*WORK TO COMPLETE*. Print exactly the lines below between the line holding "This screenshot has height=755, width=1155." and the line holding "Task: Open the coingecko", inclusive, and nothing more.

*DATASET ENTRIES*.
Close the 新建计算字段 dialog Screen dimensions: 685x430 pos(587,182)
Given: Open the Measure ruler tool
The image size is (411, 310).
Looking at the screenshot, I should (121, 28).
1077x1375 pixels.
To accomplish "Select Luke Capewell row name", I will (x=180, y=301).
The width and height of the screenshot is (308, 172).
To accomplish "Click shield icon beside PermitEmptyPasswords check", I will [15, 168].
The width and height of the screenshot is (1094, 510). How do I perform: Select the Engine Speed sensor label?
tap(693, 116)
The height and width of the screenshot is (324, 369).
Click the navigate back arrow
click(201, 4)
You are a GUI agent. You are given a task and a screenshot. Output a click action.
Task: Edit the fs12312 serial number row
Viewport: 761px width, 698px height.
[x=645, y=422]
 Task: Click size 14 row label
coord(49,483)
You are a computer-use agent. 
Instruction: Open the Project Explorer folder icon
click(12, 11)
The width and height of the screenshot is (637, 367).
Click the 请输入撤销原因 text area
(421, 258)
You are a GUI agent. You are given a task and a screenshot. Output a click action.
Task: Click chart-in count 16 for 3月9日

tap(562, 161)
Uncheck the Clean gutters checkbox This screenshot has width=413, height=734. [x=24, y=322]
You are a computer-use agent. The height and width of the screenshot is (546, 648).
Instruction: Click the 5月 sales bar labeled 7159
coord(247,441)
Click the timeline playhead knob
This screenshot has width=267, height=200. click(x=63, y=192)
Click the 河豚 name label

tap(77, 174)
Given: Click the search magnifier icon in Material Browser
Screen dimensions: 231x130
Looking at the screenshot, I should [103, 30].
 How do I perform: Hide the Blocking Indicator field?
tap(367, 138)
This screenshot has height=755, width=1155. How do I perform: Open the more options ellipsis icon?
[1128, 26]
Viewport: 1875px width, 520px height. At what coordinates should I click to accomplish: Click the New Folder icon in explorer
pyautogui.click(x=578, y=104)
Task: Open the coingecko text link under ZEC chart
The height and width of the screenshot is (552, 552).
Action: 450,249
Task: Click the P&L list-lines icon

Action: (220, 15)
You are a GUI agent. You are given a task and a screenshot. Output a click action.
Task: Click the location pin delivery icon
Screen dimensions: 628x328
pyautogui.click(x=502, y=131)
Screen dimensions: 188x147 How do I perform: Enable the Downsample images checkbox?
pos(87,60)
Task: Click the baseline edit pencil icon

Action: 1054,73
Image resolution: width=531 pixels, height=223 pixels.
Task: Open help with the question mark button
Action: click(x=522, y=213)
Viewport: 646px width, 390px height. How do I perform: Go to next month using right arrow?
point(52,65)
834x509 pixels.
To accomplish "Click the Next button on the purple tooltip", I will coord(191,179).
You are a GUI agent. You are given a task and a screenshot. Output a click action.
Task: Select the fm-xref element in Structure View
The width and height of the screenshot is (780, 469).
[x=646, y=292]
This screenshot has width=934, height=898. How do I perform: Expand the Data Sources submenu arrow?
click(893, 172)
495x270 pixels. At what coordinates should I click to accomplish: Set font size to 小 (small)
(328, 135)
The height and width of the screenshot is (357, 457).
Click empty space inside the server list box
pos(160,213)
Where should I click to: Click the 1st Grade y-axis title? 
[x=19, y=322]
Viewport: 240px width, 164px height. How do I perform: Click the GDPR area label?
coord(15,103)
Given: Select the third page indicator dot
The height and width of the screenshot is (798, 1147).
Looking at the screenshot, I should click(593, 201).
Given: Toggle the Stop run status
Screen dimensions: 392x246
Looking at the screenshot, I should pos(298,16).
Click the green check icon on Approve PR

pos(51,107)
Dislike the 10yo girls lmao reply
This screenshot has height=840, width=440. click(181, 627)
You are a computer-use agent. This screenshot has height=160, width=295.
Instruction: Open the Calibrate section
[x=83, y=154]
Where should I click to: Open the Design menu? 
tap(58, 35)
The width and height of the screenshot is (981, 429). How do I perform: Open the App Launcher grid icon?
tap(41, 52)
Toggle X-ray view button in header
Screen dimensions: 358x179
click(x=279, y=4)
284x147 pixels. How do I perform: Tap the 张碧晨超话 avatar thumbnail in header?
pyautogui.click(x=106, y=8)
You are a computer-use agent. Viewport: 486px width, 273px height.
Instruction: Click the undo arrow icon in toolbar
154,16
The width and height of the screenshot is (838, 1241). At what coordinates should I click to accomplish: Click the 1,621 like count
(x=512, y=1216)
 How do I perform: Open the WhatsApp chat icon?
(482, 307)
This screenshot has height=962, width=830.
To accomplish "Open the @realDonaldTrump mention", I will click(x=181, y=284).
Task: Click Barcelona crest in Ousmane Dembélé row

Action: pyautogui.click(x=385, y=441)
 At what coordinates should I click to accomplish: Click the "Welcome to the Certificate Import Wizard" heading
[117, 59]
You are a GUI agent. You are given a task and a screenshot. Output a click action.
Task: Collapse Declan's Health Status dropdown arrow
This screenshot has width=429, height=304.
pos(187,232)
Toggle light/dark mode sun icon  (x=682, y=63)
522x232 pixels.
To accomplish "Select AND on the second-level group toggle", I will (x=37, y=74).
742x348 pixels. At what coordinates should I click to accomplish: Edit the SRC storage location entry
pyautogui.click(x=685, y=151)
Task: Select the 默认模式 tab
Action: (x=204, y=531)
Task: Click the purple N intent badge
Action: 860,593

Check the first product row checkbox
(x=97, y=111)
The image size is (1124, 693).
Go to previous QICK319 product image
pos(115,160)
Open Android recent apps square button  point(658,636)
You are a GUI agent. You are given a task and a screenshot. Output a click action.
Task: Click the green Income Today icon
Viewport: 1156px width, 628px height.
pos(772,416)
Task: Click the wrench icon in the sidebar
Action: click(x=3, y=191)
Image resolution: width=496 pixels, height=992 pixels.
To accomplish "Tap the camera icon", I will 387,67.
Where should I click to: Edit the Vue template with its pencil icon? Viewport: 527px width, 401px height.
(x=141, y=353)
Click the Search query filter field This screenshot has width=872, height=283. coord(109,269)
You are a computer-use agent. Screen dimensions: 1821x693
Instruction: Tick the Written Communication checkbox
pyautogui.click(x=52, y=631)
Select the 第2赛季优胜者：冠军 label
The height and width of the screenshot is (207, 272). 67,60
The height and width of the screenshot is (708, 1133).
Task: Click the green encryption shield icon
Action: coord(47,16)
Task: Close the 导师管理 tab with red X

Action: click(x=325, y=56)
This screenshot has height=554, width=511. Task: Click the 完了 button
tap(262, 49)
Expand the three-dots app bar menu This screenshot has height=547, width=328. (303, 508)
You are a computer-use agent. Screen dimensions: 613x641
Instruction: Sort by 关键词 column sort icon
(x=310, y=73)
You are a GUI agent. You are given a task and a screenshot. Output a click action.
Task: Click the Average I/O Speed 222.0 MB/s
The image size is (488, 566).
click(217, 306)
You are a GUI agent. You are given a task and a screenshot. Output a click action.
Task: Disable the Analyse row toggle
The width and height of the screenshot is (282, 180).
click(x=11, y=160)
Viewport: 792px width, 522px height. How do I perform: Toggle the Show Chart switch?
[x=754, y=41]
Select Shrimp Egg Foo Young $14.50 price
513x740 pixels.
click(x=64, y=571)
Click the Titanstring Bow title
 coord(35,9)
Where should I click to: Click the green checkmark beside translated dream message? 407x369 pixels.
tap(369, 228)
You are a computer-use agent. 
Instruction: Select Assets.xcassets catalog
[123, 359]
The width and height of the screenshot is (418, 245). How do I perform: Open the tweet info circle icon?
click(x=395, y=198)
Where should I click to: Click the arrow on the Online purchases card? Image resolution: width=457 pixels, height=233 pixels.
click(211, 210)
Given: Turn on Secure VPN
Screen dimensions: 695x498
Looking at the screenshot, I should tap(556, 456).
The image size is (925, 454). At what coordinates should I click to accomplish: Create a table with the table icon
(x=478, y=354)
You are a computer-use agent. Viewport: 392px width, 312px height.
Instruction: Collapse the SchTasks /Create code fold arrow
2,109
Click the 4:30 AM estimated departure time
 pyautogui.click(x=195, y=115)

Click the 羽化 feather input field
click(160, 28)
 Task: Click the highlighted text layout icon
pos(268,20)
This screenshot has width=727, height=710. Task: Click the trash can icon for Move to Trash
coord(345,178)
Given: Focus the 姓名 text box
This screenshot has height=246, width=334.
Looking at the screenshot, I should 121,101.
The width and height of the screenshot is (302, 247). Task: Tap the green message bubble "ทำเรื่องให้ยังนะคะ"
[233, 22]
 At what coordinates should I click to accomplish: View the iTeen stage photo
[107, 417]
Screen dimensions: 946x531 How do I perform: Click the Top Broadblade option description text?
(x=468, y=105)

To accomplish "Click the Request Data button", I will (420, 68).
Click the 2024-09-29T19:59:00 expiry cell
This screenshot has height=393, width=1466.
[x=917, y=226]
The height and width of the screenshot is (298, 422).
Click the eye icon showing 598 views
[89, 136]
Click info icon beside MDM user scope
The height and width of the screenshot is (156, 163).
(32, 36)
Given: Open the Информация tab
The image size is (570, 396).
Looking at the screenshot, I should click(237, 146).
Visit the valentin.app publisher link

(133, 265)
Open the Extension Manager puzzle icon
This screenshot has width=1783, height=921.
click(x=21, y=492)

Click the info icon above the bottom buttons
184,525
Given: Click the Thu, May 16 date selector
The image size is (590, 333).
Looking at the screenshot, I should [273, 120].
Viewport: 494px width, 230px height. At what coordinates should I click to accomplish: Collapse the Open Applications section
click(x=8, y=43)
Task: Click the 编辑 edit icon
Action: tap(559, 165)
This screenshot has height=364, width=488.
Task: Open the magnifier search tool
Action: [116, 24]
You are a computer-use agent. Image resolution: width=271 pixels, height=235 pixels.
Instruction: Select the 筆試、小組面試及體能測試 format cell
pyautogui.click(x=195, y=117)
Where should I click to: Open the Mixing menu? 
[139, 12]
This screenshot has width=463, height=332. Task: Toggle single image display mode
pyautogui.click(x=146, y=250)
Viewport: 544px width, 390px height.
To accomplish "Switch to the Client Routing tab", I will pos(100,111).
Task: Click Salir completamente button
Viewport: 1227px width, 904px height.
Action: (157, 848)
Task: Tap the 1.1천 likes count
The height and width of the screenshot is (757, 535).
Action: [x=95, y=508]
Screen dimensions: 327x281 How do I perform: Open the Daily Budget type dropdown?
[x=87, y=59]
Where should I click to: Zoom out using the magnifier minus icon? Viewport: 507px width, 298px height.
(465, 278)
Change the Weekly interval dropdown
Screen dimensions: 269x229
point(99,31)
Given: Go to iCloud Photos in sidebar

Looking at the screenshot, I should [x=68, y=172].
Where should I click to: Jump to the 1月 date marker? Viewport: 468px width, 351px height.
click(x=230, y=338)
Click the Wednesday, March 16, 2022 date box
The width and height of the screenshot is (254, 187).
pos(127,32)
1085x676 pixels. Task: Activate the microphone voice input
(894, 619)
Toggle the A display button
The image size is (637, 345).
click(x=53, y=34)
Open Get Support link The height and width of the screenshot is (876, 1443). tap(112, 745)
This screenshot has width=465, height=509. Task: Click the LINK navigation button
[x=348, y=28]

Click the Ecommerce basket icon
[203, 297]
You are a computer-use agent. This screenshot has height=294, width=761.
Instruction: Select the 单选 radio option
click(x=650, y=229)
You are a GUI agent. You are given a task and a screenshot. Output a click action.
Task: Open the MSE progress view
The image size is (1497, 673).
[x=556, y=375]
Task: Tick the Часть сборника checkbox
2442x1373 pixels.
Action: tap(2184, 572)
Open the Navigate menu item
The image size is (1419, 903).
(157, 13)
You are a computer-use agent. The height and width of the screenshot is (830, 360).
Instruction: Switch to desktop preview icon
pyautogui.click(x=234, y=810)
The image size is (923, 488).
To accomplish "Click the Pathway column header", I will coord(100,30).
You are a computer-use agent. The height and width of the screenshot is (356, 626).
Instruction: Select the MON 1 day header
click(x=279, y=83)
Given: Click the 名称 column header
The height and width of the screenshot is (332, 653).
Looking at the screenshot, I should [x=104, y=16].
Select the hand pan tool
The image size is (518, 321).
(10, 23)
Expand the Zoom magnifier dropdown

*RESPONSE TO THIS EXERCISE*.
This screenshot has height=755, width=1155. How do I perform: Open the more options ellipsis icon?
[1128, 26]
Viewport: 1875px width, 520px height. At what coordinates should I click to accomplish: Click the New Folder icon in explorer
pyautogui.click(x=578, y=104)
Task: Open the coingecko text link under ZEC chart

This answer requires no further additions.